It was indeed the count. When he heard the maiden's cry, and the cough of the watchman who was coming from the other side of the fence in reply to the shriek, he had the sensation of being a thief caught in the act, and started to run across the dew-drenched grass, so as to hide in the depths of the garden.

"Oh, what a fool I was!" he said instinctively. "I frightened her. I ought to have been more gentle, to have wakened her by gentle words. Oh! I am a beast, a blundering beast."

He paused and listened. The watchman had come through the wicket-gate into the garden, dragging his cane along the sanded walk.

He must hide. He went toward the pond. The frogs made him tremble as they hastily sprang from under his very feet into the water. There, notwithstanding his wet feet, he crouched down on his heels, and, began to recall all he had done, – how he had crept through the hedge, found her window, and at last caught a glimpse of a white shadow; how several times, while on the watch for the least noise, he had hastened away from the window; how at one moment it seemed to him that doubtless she was waiting for him with vexation in her heart that he was so dilatory, and the next how impossible it seemed that she would make an appointment with him so easily; and how, finally coming to the conclusion, that, through the embarrassment naturally felt by a country maiden, she was only pretending to be asleep, he had resolutely gone up to the window, and seen clearly her position, and then suddenly, for some occult reason, had run away again; and only after a powerful effort of self-control, being ashamed of his cowardice, he had gone boldly up to her and touched her on the hand.

The watchman again coughed, and, shutting the squeaky gate, went out of the garden. The window in the young girl's room was shut, and the wooden shutters inside were drawn.

The count was terribly disappointed to see this. He would have given a good deal to have a chance to begin it all over again; he would not have acted so stupidly.

"A marvellous girl! what freshness! simply charming! And so I lost her. Stupid beast that I was."

However, as he was not in the mood to go to sleep yet, he walked, as chance should lead, along the path, through the linden alley, with the resolute steps of a man who has been angry. And now for him also this night brought, as its gifts of reconciliation, a strange, calming melancholy, and a craving for love.

The clay path, here and there dotted with sprouting grass or dry twigs, was lighted by patches of pale light where the moon sent its rays straight through the thick foliage of the lindens. Here and there a bending bough, apparently overgrown with gray moss, gleamed on one side. The silvered foliage occasionally rustled.

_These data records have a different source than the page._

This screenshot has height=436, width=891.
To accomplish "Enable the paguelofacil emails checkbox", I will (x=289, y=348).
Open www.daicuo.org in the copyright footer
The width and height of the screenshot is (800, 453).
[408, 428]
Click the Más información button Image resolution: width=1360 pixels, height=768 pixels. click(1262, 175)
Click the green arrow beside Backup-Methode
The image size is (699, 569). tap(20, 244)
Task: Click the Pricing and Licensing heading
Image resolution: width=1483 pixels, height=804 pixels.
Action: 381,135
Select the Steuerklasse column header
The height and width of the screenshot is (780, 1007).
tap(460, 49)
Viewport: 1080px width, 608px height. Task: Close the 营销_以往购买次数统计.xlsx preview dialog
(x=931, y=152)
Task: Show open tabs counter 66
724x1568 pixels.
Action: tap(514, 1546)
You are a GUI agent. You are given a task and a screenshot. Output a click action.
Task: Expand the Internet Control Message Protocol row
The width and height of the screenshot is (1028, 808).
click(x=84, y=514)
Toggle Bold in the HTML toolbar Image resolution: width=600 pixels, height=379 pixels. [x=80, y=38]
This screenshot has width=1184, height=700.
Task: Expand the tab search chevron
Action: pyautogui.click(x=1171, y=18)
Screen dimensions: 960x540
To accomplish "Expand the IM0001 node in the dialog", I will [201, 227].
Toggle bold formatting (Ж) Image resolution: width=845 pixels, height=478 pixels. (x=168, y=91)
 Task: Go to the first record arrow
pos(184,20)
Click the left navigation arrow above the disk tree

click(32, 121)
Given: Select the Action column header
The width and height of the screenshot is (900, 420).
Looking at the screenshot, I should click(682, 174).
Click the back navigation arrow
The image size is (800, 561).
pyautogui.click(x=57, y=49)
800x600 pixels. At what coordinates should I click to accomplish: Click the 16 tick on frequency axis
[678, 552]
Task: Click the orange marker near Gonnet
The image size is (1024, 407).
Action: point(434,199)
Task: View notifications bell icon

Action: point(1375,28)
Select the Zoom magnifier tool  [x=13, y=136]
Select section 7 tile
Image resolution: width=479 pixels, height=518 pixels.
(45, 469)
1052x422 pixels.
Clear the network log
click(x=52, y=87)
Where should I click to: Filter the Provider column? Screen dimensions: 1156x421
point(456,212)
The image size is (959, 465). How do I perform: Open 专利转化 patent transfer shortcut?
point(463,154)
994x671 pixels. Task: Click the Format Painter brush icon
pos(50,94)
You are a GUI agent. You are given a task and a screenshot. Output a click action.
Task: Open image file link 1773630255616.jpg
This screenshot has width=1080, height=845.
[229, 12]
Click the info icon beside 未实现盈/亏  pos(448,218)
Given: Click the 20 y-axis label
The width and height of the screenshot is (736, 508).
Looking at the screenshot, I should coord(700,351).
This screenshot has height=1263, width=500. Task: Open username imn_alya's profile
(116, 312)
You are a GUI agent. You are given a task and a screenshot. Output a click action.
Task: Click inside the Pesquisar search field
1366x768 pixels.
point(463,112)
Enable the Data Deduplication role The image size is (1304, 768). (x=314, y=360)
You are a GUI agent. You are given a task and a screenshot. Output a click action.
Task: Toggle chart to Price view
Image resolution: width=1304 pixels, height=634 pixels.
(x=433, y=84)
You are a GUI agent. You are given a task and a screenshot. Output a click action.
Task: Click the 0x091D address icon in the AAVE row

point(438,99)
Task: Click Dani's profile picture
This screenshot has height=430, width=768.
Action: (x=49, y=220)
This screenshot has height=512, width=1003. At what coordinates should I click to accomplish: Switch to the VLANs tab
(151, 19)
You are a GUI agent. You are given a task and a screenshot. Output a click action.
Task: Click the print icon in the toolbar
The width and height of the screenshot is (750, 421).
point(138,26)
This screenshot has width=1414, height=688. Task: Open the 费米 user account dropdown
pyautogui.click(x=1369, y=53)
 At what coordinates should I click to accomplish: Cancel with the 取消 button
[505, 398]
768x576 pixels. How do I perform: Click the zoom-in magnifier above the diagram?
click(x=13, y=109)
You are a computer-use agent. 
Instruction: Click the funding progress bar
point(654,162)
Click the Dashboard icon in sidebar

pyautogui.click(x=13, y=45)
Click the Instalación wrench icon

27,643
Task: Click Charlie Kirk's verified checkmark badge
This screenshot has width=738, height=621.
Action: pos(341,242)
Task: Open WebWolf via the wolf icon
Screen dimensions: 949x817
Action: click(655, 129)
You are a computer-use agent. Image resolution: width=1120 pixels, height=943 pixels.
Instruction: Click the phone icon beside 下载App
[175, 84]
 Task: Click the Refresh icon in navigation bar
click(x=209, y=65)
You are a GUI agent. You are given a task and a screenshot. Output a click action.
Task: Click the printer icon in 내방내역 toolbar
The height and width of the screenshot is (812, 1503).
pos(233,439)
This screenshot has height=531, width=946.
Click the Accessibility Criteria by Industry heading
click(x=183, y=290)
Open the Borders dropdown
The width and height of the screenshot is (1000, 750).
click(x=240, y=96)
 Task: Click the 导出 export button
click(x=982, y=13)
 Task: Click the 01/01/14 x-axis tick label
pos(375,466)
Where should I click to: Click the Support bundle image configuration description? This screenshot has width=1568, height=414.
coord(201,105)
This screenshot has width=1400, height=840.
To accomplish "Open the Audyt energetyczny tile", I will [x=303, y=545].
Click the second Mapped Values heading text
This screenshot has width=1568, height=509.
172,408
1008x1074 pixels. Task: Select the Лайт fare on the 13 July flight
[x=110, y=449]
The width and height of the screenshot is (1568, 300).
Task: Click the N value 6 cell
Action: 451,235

At the house there was no light in the windows; all sounds were hushed, only the nightingale filled with his song all the immensity of silent and glorious space.

"My God! what a night! what a marvellous night!" thought the count, breathing in the fresh fragrance of the garden. "Something makes me feel blue, as though I were dissatisfied with myself and with others, and dissatisfied with my whole life. But what a splendid, dear girl! Perhaps she was really offended." Here his fancies changed. He imagined himself there in the garden with this district maiden in various and most remarkable situations; then his mistress Mina supplanted the maiden's place.

"What a fool I am! I ought simply to have put my arm around her waist, and kissed her."

And with this regret the count returned to his room. The cornet was not yet asleep. He immediately turned over in bed, and looked at the count.

"Aren't you asleep?" asked the count.

"No."

"Shall I tell you what happened?"

"Well."

"No, I'd better not tell you… Yes, I will too. Move your legs over a little."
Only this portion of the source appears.